What have you found are the best ways to wrap the functionality of std::pair in a type that conveys real meaning?

Here are some things I have considered:

typedef std::pair<int, int> Position;

This at least gives the type a meaningful name when passing it around, but the type isn't enforced, its still really just a pair, and most of the same problems still exist. This is however very simple to write.

struct Position : public std::pair<int, int>
{
    typedef std::pair<int, int> Base;
    Position() : Base() {}
    Position(const Position &x) : Base(x) {}
    Position(int a, int b) : Base(a, b) {}

    int &row() { return first; }
    const int &row() const { return first; }

    int &col() { return second; }
    const int &col() const { return second; }
};

This is better, since we can access the variables via a reasonably descriptive name. The problem here is that you can still access first and second, so its easy for the abstraction to leak. Also, accessing simple variables via functions makes the syntax annoying.

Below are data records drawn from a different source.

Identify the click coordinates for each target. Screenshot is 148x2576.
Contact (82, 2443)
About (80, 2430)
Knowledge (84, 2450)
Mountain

The obvious next step is to make the inheritance private:

struct Position : private std::pair<int, int>
{
    typedef std::pair<int, int> Base;
    Position() {}
    Position(const Position &x) : Base(x) {}
    Position(int a, int b) : Base(a, b) {}

    int &row() { return first; }
    const int &row() const { return first; }

    int &col() { return second; }
    const int &col() const { return second; }

    bool operator<(const Position &x) const { return Base(*this) < Base(x); }
    // other forwarding operators as needed...
};

So now at least we have gotten rid of the access to first and second, but now a new problem pops up. When we want to store the type in an std::set, we now don't have access to the operator< overload since we don't have access to first and second. This means we have to define a forwarding function for each operator overload we want. For me this is usually ==, !=, and <, but there could be others that I'd want. Yes I know I probably shouldn't overload operator< just to stick it in an associative container, but it makes everything so darn simple... And defining these operators for each new type is a pain, and we STILL have to access via functions. We can fix that:

struct Position
{
    Position() {}
    Position(const Position &x) : row(x.row), col(x.col) {}
    Position(int row, int col) : row(row), col(col) {}

    int row, col;
};
bool operator<(const Position &a, const Position &b)
{
    return a.row < b.row || (!(b.row < a.row) && a.col < b.col);
}
// more overloads as needed

So now we have simple variable access, but now defining overloaded operators is even more of a pain, because instead of just forwarding them to the pair's implementation, we actually have to re-implement them each time...

Are there any solutions I have overlooked that make this easy without the drawbacks? If there aren't which would you tend to prefer?

Answer 1

This is what Boost.Tuple was made for.

But you should probably be using std::tuple now...

Answer 2

A coworker pointed me to two possible solutions:

Using boost strong typedef as an improved version of the typedef. I'd never heard of this before, and it doesn't seem to really be part of any sub-library, just kind of floating.

Using a macro to generate the code needed for the different operators. This way I wouldn't have to explicitly write anything on a per definition level, just do something like DEFINE_PAIR_TYPE(Position, int, int, row, col);. This is probably closest to what I'm looking for, but it still feels kind of evil compared to some of the solutions presented by others.